Truly Smart Cities, Sharing cities will be the ones using technology for building a new common decision cloud.

We all know that humans tend to collaborate. What we use to forget is that cities were, by its very basis, born to be shared. We daily share services, spaces, infrastructures, goods…

Our present and future cities are being develop as giant networks of physical and psychological relationships technology driven.

IoT growth is, and will be, exponential during the next years. SO we should be very careful about how we guide this new intensive relationship between citizens, data and sharing culture.

Sharing Economies have started to fight strong with several number of start-ups for crowd sourcing an also for crowd lending.

Shared decision making is also starting to be accepted despite being used nowadays just as a citizen’s “interest report” for the town Hall decision making processes and not a real tool for management and real-time decision making.

What is not so commonly understood is that sharing as a citizen means not only sharing spaces or transaction but also experiences and skills.

We are natural sharers but nowadays reports of participation failures in some of the first experiments of this decision making processes is opening a wide new question:

If we are natural sharers why we are failing in participation in open processes?

Anonymity can be a clue, but also the lack of results in a human life time duration can influence.

On the other hand, just citizens that understand the kind of implications this type of decision-making will have in their lives are currently enrolled.

How can we make citizens understand that, despite not maybe in a short-term, changes and improvements in the built environment the city, will influence their daily routines?

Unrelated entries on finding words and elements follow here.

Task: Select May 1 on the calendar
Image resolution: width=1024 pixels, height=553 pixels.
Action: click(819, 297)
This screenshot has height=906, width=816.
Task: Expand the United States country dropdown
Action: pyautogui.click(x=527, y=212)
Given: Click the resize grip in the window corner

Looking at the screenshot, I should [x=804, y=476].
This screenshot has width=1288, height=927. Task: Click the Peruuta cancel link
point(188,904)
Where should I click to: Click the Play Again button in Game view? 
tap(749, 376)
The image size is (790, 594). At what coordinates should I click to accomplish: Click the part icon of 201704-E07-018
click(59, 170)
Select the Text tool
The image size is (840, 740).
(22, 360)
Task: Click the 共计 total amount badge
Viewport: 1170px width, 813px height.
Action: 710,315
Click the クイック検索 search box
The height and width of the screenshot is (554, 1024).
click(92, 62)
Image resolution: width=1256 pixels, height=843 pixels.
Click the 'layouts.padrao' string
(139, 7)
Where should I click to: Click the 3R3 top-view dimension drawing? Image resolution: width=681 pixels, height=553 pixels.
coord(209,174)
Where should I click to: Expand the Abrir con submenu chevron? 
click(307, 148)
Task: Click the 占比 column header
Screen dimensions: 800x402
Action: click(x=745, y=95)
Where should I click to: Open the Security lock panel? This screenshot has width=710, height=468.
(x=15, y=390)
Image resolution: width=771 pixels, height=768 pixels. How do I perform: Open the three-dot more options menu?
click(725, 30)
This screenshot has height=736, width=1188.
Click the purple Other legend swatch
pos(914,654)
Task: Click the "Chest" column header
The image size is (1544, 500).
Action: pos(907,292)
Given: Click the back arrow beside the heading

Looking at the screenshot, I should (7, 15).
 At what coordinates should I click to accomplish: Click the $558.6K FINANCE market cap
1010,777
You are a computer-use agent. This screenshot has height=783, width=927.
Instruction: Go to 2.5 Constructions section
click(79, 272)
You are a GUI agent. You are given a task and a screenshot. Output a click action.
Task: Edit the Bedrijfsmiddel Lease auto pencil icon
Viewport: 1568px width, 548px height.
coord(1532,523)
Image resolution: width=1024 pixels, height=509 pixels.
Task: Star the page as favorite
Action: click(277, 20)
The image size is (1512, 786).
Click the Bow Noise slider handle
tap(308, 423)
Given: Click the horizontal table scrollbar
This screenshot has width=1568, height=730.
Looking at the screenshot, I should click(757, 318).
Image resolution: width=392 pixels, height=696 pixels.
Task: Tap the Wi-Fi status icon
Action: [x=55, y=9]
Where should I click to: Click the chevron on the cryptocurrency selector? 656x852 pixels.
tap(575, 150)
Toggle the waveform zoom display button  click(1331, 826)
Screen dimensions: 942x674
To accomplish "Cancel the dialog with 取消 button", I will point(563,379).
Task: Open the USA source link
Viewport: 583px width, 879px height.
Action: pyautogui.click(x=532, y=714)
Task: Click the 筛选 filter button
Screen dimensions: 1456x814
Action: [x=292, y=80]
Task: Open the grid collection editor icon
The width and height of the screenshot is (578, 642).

Also, studies to date have just have samples of individuals with not the enough variety in age, race, or social condition.

The main problem for sharing Cities is the Digital Gap.

We use to forget that technology access is nowadays just currently possible for some clusters of societies in cities and some cities well located in the world.

Prof. Pasel from the TU Berlin has been working for the last years on solving the Digital Gap in 3rd world cities. Using South American mid-size cities, Pasel has started a series of experiments for social inclusion of all layers of society in the future shared city decision-making process. His project in Temuco for collaborative slum design decision making is a good example of a Shared City without technology being an obstacle for lower classes.